EXERCISE DIRECTIONS
Extend the interview about Maurice Walsh's research on Graham Greene, starting right after its last sentence.

[Begin SOURCE TEXT]

May 17, 2017 - Marissa Kessenich

“Greeneland” in the real world: a fellow’s use of the Graham Greene collection 

Maurice Walsh (Brunel University London) discusses his research interests in advance of his visit to the Ransom Center.

Walsh is supported by the Ben Bradlee Fellowship in Journalism.

Tell us about your research “Lines of Anxiety: Graham Greene in the Twentieth Century.”

Graham Greene’s career spanned the end of the First World War to the end of the Cold War. From newly independent Ireland in 1923 to the death throes of the Soviet Union in 1987, Greene was a supreme witness of twentieth-century history. Obsessed with “Greeneland,” the seedy, despair-filled imaginary of his novels, his biographers have ignored the world in which Greene immersed himself. From Mexico to Vietnam to the Congo, my book will recreate the tumultuous history that shaped Greene’s work and chart his emergence as a global literary figure influencing intellectuals and the masses in bestselling books.

What initially drew you to your topic?

I grew up in Ireland reading Greene’s novels in those orange-spined Penguin paperbacks. As a correspondent in Central America in 1987, I witnessed Greene being presented with an award from the Sandinista government in Nicaragua. Reading the major biographies, I was struck by how little attention they paid to the world that Greene embraced so voraciously and the countries where he found his themes and obsessions.

Which collections at the Ransom Center are most relevant to your research?

The comprehensive Greene archive—his revisions and amendments to novels like The Quiet American and The Honorary Consul, as well as his diaries, notebooks, and correspondence.

Are there specific questions you hope your research here will answer?

I’m particularly interested in the origins of Greene’s view of the United States. He first visited in 1938 and then throughout the 60s, 70s, and 80s he was a persistent critic of American foreign policy, especially since the revolutionary upheavals in Latin America were so important in his work.

[End SOURCE TEXT]
[Begin EXTRACTED INFORMATION]

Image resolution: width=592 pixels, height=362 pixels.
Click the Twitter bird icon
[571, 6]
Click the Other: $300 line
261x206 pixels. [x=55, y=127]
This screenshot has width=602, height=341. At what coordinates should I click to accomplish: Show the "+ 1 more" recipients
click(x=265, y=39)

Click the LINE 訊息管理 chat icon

[End EXTRACTED INFORMATION]
[Begin EXTRACTED INFORMATION]

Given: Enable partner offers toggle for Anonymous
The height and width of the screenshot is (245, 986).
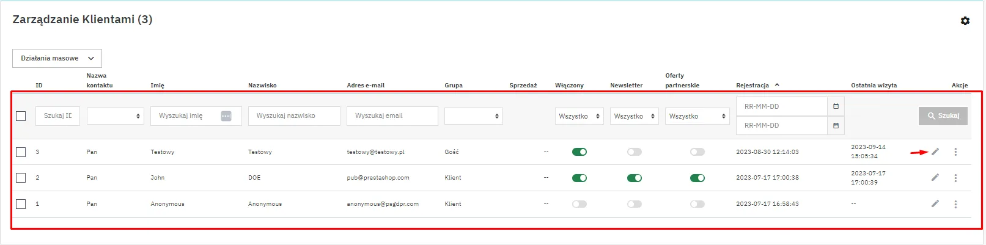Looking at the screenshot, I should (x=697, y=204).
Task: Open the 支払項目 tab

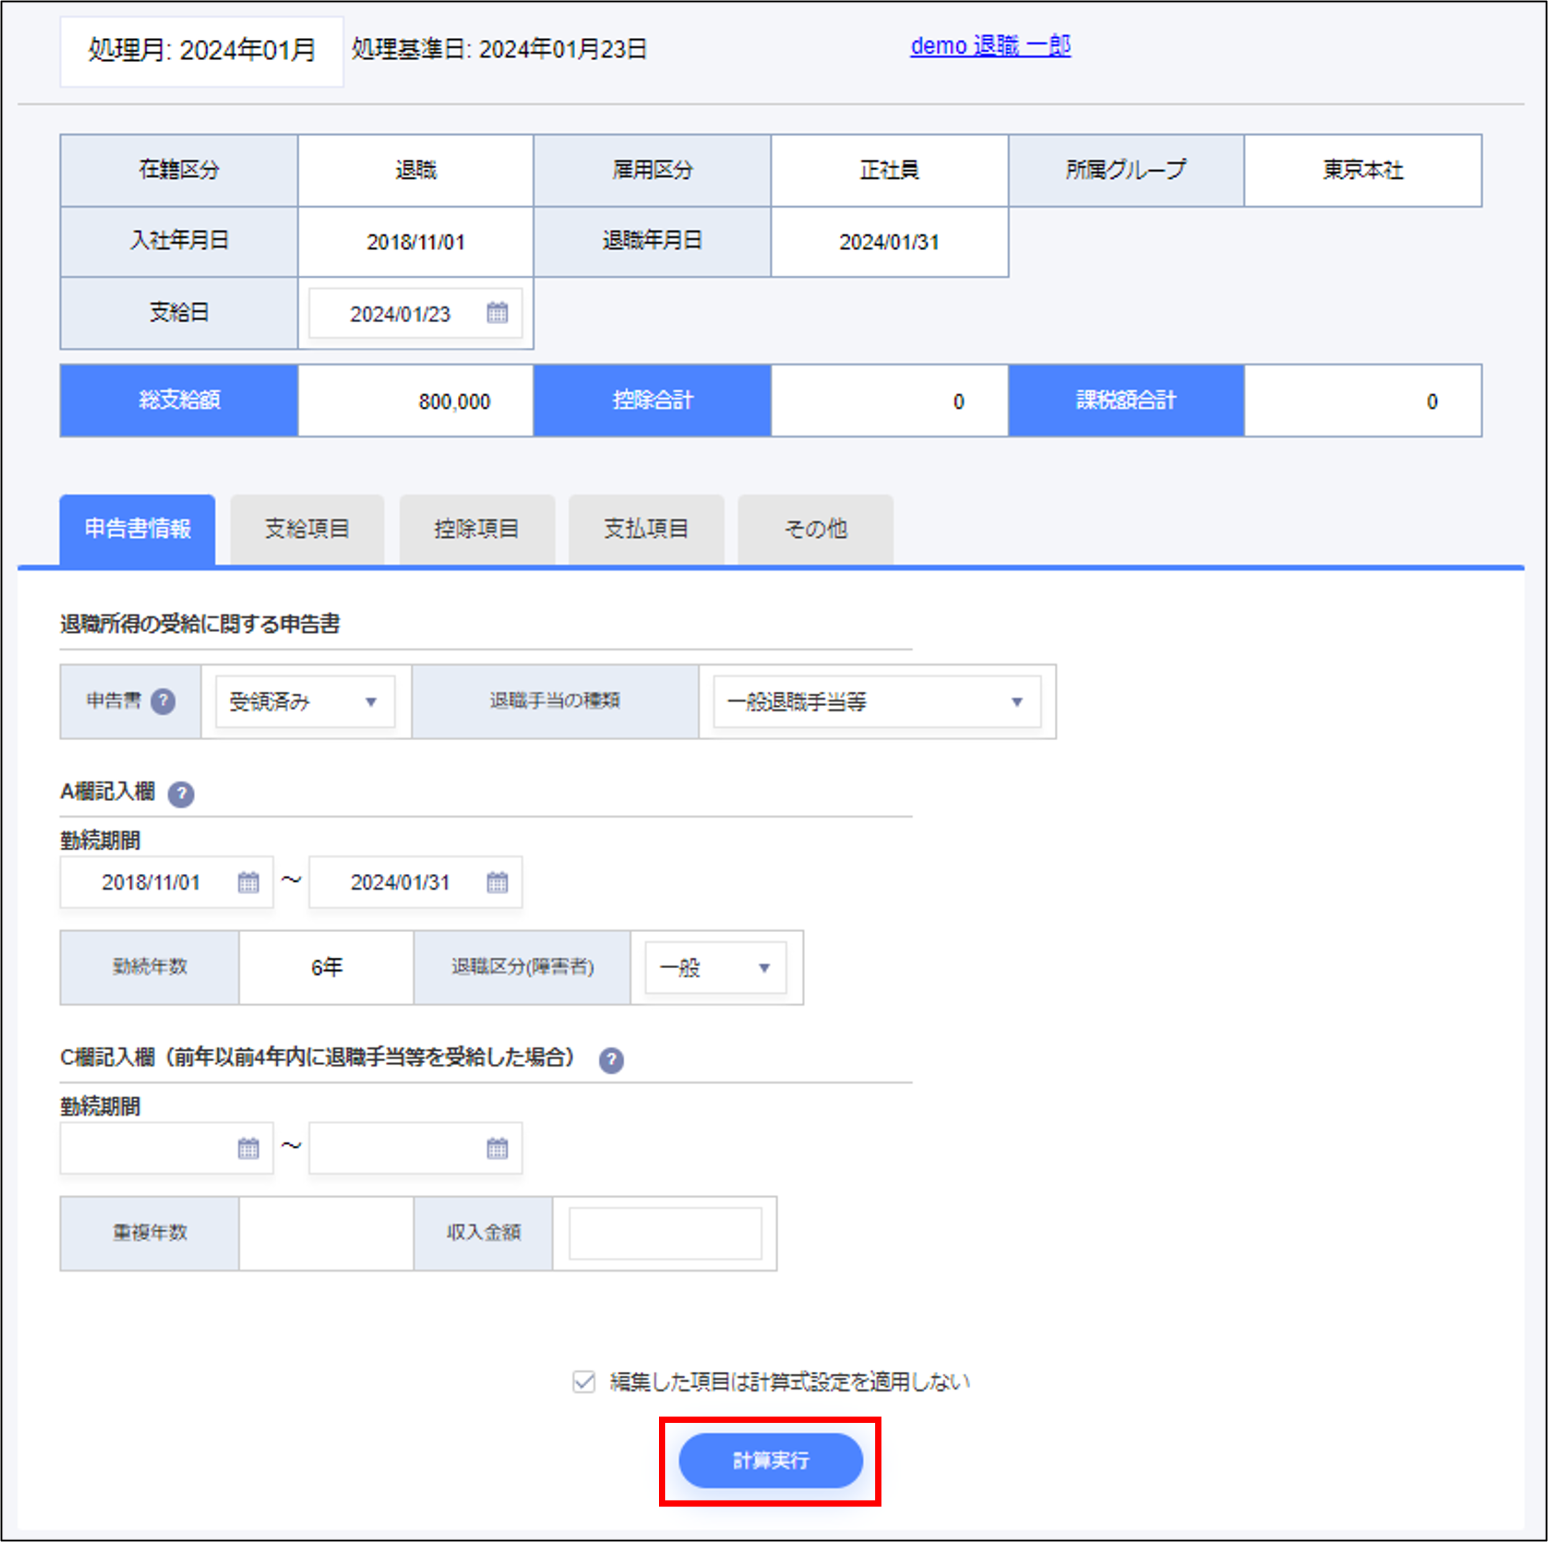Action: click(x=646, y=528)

[End EXTRACTED INFORMATION]
[Begin EXTRACTED INFORMATION]

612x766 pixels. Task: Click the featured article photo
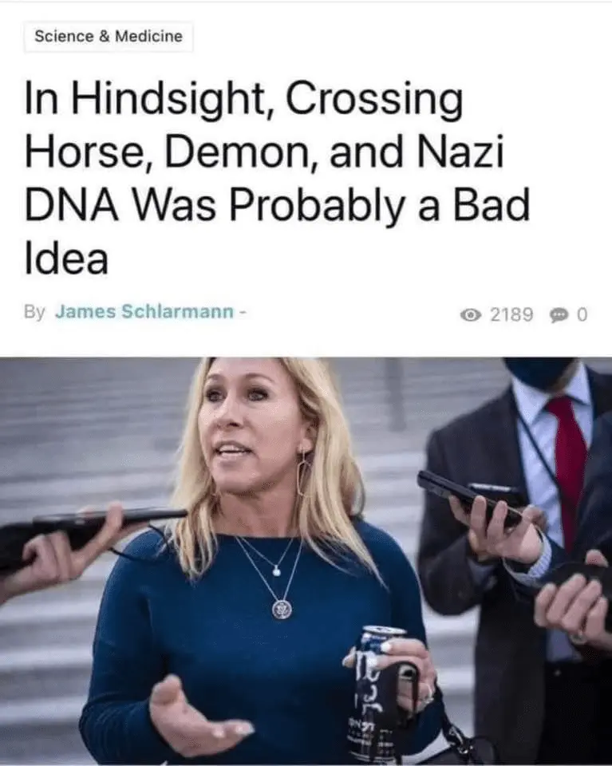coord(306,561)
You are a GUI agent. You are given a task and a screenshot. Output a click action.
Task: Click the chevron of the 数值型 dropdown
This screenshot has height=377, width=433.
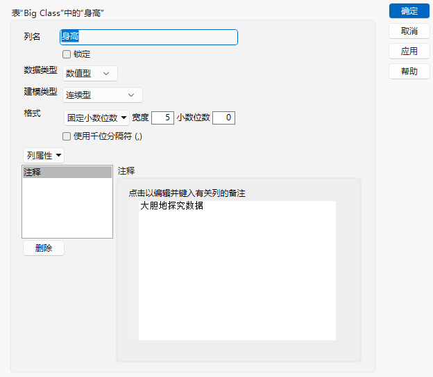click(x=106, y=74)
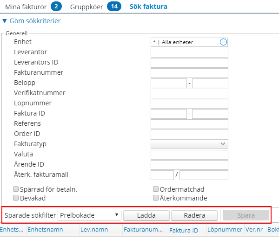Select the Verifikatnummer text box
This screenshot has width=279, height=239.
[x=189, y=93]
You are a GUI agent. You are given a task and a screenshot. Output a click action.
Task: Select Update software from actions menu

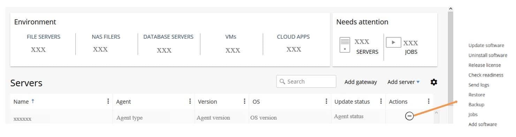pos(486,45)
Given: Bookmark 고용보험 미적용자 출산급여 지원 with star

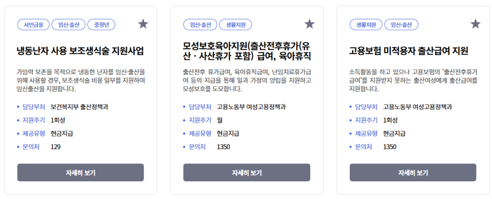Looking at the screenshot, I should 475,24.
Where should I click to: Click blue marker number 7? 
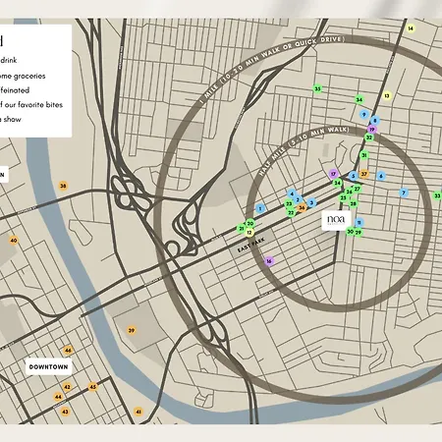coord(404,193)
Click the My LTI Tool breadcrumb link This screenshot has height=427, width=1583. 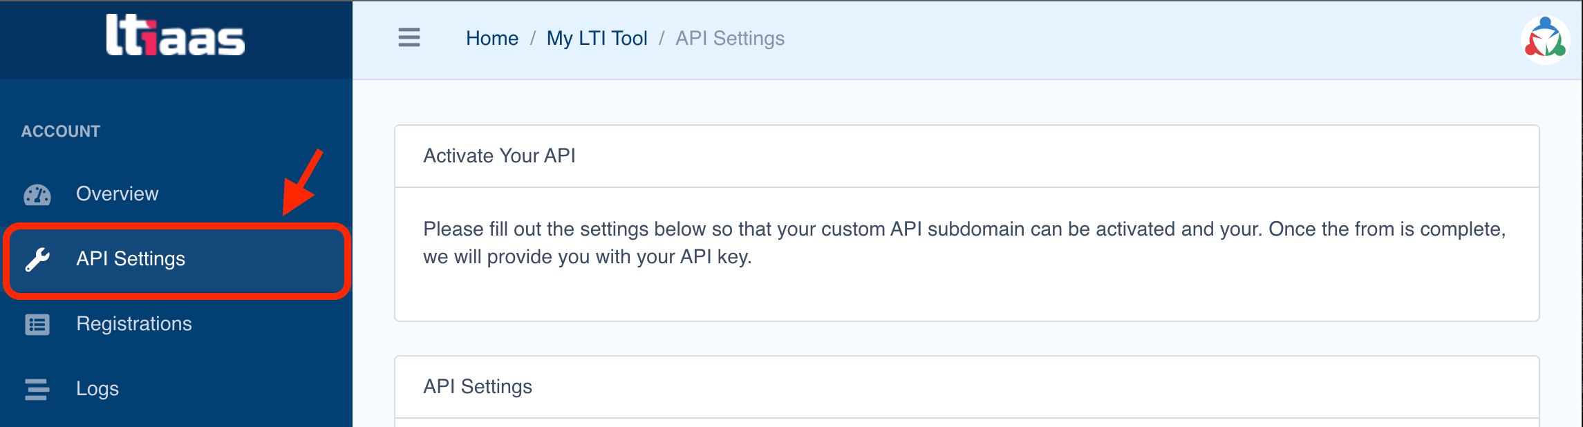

[End EXTRACTED INFORMATION]

IN RESPONSE
Why is it important that you visit the Ransom Center to work on-site with original materials?

I want to re-insert Greene in to the world instead of reading him merely as a “Catholic writer” or an upper-middle class English demi-spy. So tracing the composition of the novels and screenplays from original typescripts will enable me to immerse myself in Greene’s world. Plus, I’m very excited about working alongside other writers and scholars; I’m sure the conversations I will have in Austin will hugely enrich the book.

Outside your primary research interest, are there other collection items at the Ransom Center that you hope to see?

Browsing the collection lists, I’ve had to restrain myself from saying, “Let’s look at these letters…and those diaries!” But the papers of Evelyn Waugh, Gabriel García Márquez, and Norman Mailer should be worth exploring for material to illuminate Greene. And given the importance of Latin America in his works, I am sure there’s lots of other terrific material I’m not even aware of yet.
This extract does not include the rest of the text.